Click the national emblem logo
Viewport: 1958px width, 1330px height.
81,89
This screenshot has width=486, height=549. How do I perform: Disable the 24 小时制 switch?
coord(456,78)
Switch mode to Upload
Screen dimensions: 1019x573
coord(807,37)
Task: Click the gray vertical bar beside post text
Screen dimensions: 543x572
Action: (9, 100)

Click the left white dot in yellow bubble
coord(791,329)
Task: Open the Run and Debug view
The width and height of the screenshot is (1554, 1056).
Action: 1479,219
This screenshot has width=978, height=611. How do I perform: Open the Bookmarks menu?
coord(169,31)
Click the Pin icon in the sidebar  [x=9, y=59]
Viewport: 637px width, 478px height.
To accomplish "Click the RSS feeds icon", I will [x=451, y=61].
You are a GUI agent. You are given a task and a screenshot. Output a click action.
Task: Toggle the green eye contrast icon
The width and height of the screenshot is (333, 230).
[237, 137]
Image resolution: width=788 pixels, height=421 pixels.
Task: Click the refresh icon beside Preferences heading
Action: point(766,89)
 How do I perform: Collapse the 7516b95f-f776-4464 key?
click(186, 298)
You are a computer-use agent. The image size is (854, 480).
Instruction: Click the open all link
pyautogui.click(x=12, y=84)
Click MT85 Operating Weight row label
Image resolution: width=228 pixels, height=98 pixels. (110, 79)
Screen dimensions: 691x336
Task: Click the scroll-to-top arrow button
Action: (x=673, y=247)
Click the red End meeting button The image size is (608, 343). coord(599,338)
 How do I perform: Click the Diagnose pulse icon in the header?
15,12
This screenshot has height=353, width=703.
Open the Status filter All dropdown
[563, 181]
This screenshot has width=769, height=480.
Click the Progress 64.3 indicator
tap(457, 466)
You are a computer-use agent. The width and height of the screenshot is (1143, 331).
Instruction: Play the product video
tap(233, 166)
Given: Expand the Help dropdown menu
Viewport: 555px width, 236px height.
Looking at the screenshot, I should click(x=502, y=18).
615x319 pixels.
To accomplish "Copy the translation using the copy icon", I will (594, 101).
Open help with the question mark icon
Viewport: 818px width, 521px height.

### The problem
Could you rewrite all of the material above with "Viewport" swapped for "Display" everywhere, changing nothing else?

### Solution below
Click the national emblem logo
Display: 1958px width, 1330px height.
81,89
This screenshot has width=486, height=549. How do I perform: Disable the 24 小时制 switch?
coord(456,78)
Switch mode to Upload
Screen dimensions: 1019x573
coord(807,37)
Task: Click the gray vertical bar beside post text
Screen dimensions: 543x572
Action: (9, 100)

Click the left white dot in yellow bubble
coord(791,329)
Task: Open the Run and Debug view
The width and height of the screenshot is (1554, 1056).
Action: 1479,219
This screenshot has width=978, height=611. How do I perform: Open the Bookmarks menu?
coord(169,31)
Click the Pin icon in the sidebar  [x=9, y=59]
Display: 637px width, 478px height.
To accomplish "Click the RSS feeds icon", I will [x=451, y=61].
You are a GUI agent. You are given a task and a screenshot. Output a click action.
Task: Toggle the green eye contrast icon
The width and height of the screenshot is (333, 230).
[237, 137]
Image resolution: width=788 pixels, height=421 pixels.
Task: Click the refresh icon beside Preferences heading
Action: point(766,89)
 How do I perform: Collapse the 7516b95f-f776-4464 key?
click(186, 298)
You are a computer-use agent. The image size is (854, 480).
Instruction: Click the open all link
pyautogui.click(x=12, y=84)
Click MT85 Operating Weight row label
Image resolution: width=228 pixels, height=98 pixels. (110, 79)
Screen dimensions: 691x336
Task: Click the scroll-to-top arrow button
Action: (x=673, y=247)
Click the red End meeting button The image size is (608, 343). coord(599,338)
 How do I perform: Click the Diagnose pulse icon in the header?
15,12
This screenshot has height=353, width=703.
Open the Status filter All dropdown
[563, 181]
This screenshot has width=769, height=480.
Click the Progress 64.3 indicator
tap(457, 466)
You are a computer-use agent. The width and height of the screenshot is (1143, 331).
Instruction: Play the product video
tap(233, 166)
Given: Expand the Help dropdown menu
Display: 555px width, 236px height.
Looking at the screenshot, I should click(x=502, y=18).
615x319 pixels.
To accomplish "Copy the translation using the copy icon", I will (594, 101).
Open help with the question mark icon
Display: 818px width, 521px height.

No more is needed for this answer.